> _Aim of the exercise_:
Please return every record below exactly as it stands.

> _Materials provided_:
_____

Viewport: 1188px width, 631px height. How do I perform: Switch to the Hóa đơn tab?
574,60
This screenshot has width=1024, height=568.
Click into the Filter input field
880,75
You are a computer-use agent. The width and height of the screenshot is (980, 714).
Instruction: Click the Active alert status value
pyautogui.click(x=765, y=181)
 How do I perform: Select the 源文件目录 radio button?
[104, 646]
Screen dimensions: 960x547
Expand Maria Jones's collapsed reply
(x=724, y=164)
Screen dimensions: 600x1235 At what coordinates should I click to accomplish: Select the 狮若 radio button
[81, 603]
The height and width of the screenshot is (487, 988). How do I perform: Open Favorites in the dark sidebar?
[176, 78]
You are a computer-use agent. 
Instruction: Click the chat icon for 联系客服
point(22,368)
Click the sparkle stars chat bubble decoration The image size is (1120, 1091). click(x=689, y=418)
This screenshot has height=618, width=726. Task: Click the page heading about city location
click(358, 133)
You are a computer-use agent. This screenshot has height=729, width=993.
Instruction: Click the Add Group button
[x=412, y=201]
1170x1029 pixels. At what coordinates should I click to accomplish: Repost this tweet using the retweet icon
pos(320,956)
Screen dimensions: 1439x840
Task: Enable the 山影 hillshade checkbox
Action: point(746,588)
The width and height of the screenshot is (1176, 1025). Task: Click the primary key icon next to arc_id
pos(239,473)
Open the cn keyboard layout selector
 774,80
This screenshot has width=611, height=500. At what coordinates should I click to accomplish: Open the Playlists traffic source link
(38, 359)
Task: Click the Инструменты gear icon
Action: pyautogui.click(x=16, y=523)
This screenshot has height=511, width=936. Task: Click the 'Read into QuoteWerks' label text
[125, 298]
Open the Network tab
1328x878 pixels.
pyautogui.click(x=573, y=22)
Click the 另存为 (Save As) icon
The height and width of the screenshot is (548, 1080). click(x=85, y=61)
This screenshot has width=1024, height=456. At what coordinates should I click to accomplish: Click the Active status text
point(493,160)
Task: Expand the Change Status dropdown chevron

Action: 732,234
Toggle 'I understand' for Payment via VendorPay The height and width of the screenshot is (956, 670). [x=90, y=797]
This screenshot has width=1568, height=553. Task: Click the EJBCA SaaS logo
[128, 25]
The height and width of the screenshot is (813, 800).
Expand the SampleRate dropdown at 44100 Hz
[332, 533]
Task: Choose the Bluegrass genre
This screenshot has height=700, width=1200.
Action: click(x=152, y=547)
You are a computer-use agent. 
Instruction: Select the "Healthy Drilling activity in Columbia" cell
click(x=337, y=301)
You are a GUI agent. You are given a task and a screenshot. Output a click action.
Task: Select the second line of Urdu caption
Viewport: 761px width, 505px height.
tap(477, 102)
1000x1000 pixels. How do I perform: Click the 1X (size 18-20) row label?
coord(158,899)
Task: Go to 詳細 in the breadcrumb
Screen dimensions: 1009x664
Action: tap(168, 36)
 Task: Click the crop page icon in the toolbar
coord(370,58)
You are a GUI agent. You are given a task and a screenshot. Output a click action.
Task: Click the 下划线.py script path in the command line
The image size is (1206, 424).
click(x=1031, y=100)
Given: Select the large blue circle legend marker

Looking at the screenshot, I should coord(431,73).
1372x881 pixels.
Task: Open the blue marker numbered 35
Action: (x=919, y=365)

_____

> _Exercise result_:
Viewport: 1188px width, 631px height. How do I perform: Switch to the Hóa đơn tab?
574,60
This screenshot has width=1024, height=568.
Click into the Filter input field
880,75
You are a computer-use agent. The width and height of the screenshot is (980, 714).
Instruction: Click the Active alert status value
pyautogui.click(x=765, y=181)
 How do I perform: Select the 源文件目录 radio button?
[104, 646]
Screen dimensions: 960x547
Expand Maria Jones's collapsed reply
(x=724, y=164)
Screen dimensions: 600x1235 At what coordinates should I click to accomplish: Select the 狮若 radio button
[81, 603]
The height and width of the screenshot is (487, 988). How do I perform: Open Favorites in the dark sidebar?
[176, 78]
You are a computer-use agent. 
Instruction: Click the chat icon for 联系客服
point(22,368)
Click the sparkle stars chat bubble decoration The image size is (1120, 1091). click(x=689, y=418)
This screenshot has height=618, width=726. Task: Click the page heading about city location
click(358, 133)
You are a computer-use agent. This screenshot has height=729, width=993.
Instruction: Click the Add Group button
[x=412, y=201]
1170x1029 pixels. At what coordinates should I click to accomplish: Repost this tweet using the retweet icon
pos(320,956)
Screen dimensions: 1439x840
Task: Enable the 山影 hillshade checkbox
Action: point(746,588)
The width and height of the screenshot is (1176, 1025). Task: Click the primary key icon next to arc_id
pos(239,473)
Open the cn keyboard layout selector
 774,80
This screenshot has width=611, height=500. At what coordinates should I click to accomplish: Open the Playlists traffic source link
(38, 359)
Task: Click the Инструменты gear icon
Action: pyautogui.click(x=16, y=523)
This screenshot has height=511, width=936. Task: Click the 'Read into QuoteWerks' label text
[125, 298]
Open the Network tab
1328x878 pixels.
pyautogui.click(x=573, y=22)
Click the 另存为 (Save As) icon
The height and width of the screenshot is (548, 1080). click(x=85, y=61)
This screenshot has width=1024, height=456. At what coordinates should I click to accomplish: Click the Active status text
point(493,160)
Task: Expand the Change Status dropdown chevron

Action: 732,234
Toggle 'I understand' for Payment via VendorPay The height and width of the screenshot is (956, 670). [x=90, y=797]
This screenshot has width=1568, height=553. Task: Click the EJBCA SaaS logo
[128, 25]
The height and width of the screenshot is (813, 800).
Expand the SampleRate dropdown at 44100 Hz
[332, 533]
Task: Choose the Bluegrass genre
This screenshot has height=700, width=1200.
Action: click(x=152, y=547)
You are a computer-use agent. 
Instruction: Select the "Healthy Drilling activity in Columbia" cell
click(x=337, y=301)
You are a GUI agent. You are given a task and a screenshot. Output a click action.
Task: Select the second line of Urdu caption
Viewport: 761px width, 505px height.
tap(477, 102)
1000x1000 pixels. How do I perform: Click the 1X (size 18-20) row label?
coord(158,899)
Task: Go to 詳細 in the breadcrumb
Screen dimensions: 1009x664
Action: tap(168, 36)
 Task: Click the crop page icon in the toolbar
coord(370,58)
You are a GUI agent. You are given a task and a screenshot. Output a click action.
Task: Click the 下划线.py script path in the command line
The image size is (1206, 424).
click(x=1031, y=100)
Given: Select the large blue circle legend marker

Looking at the screenshot, I should coord(431,73).
1372x881 pixels.
Task: Open the blue marker numbered 35
Action: (x=919, y=365)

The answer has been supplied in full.